The only bathroom on the ground floor of the library was a single-user restroom in the children’s area that had to be unlocked by staff if someone needed to use it. The reason for that was quite clever, actually: it was intended to be used as a children’s restroom and kids don’t tend to be good about locking doors behind them, so having an automatically-locking door protected them from being walked in on. Because of that setup, we’d always treated that as the “kid’s bathroom” and directed adult patrons to one of the other bathrooms in the building. Once the elevator was down, we had a lot of patrons with limited mobility asking to use that restroom, and our head librarian took down the “Family Restroom” sign and altered the policy to “anyone who asks can use this bathroom.” It was great for people who had limited mobility or people who might not be comfortable using a shared bathroom to all of a sudden have this option, but the fact that you had to ask for it to be unlocked left enough of a barrier that people who could easily use one of the other ones rarely asked, meaning the bathroom was usually open when a kid had to go right this minute.
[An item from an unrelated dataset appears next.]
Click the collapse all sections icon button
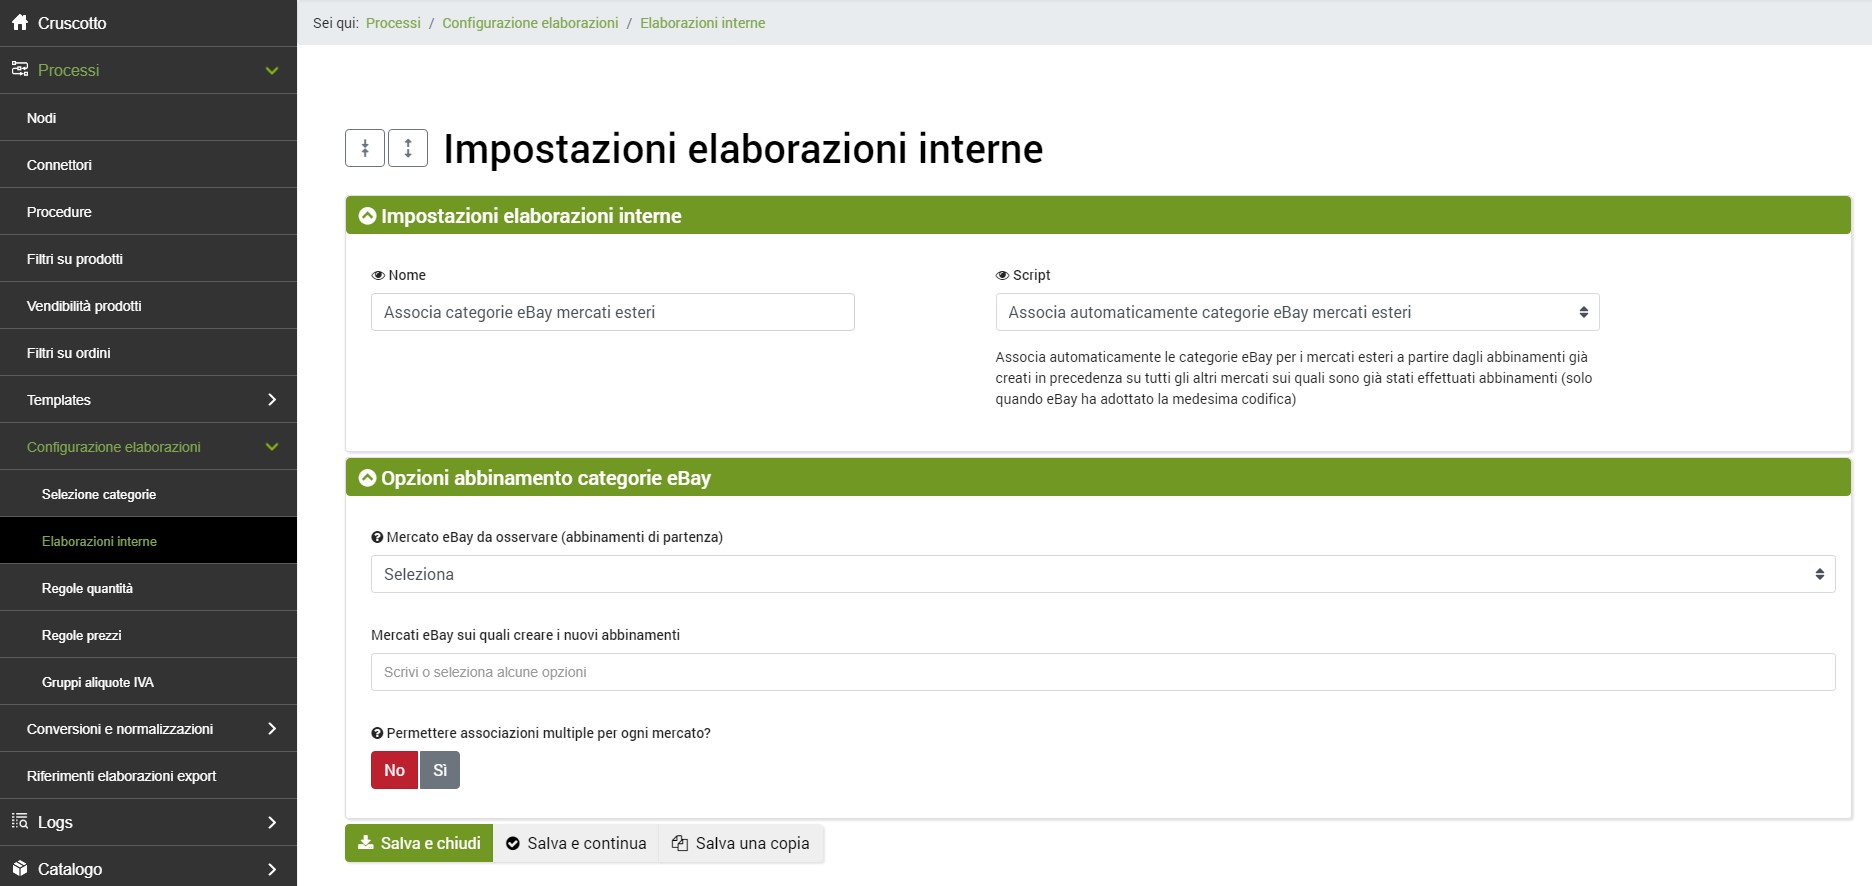Screen dimensions: 1872x886 point(365,148)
This was a particularly useful one for me to see because it also showed me how restrictions can be helpful in serving a particular group, and that total openness to everyone isn’t always the best way to go. I had originally been an advocate of re-keying that bathroom and having it operate just like all the other ones, based on a vague principle of maximum access. However, watching how that bathroom was actually used helped me understand the usefulness of keeping it semi-reserved for people who had specific reasons (from “I’m trans and not comfortable using a gendered restroom at this stage” to “I’m two years old and haven’t learned how to anticipate when I will need to go”) to use that particular bathroom. Turns out our head librarian knew more than I realized she knew (spoiler alert: this will be a recurring theme in posts about that library—she is great and is a big role model for me).